ETON Advisors Newsletter - April 2018
The Tug-of-War Continues
After remaining dormant for most of 2017, market volatility returned with a vengeance in the First Quarter of 2018. Concerns over rising interest rates and inflation overcame positive news on economic growth and corporate earnings, triggering a selloff in both bonds and stocks in early February. The VIX index of implied equity market volatility spiked, startling some investors who had become complacent about downside risk:
After declining by over -10% (the traditional definition of a market correction) from its late-January high, the S&P 500 regained roughly two-thirds of its lost ground in mid-February, zig-zagged in late February and early March, then sold off again in late March.
This recent volatility should be viewed, in our opinion, as evidence of the ongoing tug-of-war between positive economic growth on the one hand and the Fed's less accommodative monetary policy (with its attendant rising interest rates) on the other.

==================================================

▸ **Tasks and exercises**
**a)** According to the April 2018 market newsletter, what is the traditional definition of a market correction?
**b)** Continue the April 2018 market newsletter from its last sentence.

==================================================

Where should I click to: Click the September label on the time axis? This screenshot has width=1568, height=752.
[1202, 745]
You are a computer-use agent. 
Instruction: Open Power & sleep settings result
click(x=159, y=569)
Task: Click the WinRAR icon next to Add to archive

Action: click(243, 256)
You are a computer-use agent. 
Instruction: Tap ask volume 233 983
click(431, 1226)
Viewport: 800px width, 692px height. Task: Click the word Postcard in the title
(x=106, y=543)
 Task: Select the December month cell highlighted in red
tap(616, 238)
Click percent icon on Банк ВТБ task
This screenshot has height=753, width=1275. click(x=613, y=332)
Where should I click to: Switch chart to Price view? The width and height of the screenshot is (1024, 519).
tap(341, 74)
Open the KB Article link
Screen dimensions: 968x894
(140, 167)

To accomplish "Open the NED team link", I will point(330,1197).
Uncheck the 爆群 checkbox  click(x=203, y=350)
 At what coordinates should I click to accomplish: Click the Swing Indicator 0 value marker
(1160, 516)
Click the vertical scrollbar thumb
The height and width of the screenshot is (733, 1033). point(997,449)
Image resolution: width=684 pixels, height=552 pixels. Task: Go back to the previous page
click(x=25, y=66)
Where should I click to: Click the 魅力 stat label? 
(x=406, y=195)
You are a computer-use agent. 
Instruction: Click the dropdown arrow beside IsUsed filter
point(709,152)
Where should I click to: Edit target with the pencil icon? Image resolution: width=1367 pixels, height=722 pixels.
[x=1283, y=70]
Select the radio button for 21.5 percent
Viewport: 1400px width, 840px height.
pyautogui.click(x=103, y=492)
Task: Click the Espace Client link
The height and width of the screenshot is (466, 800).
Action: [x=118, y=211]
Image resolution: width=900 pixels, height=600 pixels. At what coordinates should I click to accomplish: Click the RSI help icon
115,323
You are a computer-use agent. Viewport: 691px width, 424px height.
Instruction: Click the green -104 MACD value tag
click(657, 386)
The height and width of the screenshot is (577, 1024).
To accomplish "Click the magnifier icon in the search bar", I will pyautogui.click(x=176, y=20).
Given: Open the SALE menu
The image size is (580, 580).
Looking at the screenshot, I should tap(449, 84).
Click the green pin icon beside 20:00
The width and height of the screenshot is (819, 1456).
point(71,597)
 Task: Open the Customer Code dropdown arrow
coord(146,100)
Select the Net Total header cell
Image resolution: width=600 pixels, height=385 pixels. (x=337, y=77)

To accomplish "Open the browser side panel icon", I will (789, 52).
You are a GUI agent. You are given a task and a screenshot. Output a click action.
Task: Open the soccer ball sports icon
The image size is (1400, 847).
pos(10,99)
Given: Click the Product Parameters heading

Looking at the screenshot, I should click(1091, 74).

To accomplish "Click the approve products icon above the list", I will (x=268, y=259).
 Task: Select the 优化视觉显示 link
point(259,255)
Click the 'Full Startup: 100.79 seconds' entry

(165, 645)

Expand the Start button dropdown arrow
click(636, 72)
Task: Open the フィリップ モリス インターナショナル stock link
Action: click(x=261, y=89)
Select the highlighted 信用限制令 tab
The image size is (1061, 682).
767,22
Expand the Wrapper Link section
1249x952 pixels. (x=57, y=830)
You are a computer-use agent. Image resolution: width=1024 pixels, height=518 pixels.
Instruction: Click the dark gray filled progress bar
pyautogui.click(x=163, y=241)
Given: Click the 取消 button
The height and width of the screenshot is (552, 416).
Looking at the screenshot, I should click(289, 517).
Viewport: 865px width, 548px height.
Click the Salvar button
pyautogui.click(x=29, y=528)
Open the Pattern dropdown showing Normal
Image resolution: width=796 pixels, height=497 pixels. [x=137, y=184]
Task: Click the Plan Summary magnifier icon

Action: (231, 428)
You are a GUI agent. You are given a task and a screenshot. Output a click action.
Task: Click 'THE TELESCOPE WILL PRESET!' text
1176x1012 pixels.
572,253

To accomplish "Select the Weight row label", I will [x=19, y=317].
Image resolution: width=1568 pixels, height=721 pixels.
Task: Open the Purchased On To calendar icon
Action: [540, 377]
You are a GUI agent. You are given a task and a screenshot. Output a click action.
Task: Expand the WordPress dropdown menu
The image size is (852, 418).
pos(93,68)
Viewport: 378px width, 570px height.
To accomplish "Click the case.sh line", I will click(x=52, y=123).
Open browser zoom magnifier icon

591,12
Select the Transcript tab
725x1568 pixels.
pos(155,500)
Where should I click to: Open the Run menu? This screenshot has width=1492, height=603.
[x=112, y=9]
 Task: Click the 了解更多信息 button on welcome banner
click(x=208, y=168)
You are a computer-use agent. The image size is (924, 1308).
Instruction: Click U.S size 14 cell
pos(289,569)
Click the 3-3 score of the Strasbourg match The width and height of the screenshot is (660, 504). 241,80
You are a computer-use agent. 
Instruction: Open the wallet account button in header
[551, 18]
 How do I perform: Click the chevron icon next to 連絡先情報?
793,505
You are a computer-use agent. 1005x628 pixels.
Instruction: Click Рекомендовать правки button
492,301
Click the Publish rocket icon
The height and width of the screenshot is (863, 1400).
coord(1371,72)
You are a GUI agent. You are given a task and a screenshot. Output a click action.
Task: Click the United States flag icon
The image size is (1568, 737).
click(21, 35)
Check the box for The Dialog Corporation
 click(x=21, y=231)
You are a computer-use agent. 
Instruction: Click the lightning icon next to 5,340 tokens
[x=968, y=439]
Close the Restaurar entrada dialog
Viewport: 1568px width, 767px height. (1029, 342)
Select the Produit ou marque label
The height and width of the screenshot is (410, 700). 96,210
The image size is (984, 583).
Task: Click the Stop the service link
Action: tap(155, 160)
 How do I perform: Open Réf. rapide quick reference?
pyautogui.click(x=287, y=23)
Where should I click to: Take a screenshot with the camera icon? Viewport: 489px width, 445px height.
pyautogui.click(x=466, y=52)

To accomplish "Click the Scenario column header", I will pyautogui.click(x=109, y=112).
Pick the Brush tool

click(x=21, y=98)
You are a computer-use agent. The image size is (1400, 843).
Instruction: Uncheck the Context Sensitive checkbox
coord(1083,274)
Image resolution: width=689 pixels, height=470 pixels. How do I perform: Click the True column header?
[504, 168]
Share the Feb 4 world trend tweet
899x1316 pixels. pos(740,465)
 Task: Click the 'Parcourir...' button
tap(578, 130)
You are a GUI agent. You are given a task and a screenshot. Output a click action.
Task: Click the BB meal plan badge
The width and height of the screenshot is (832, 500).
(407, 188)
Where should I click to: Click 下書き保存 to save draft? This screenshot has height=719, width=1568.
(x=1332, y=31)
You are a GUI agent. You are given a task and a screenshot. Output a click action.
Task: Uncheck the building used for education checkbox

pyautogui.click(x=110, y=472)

==================================================

▸ **Responses for each task**
**a)** A decline of more than 10%.

**b)**
Whether the positive impact of economic growth will exceed the negative impact of rising interest rates and declining liquidity is the major question facing investors.
While recent market gyrations are distracting for everyone and potentially damaging for many, normalized interest rates and volatility are overall healthy for long-term investors who are patient in deploying their capital and who periodically rebalance their portfolios back to strategic targets. For these investors, day-to-day market fluctuations need not derail one from achieving long-term goals.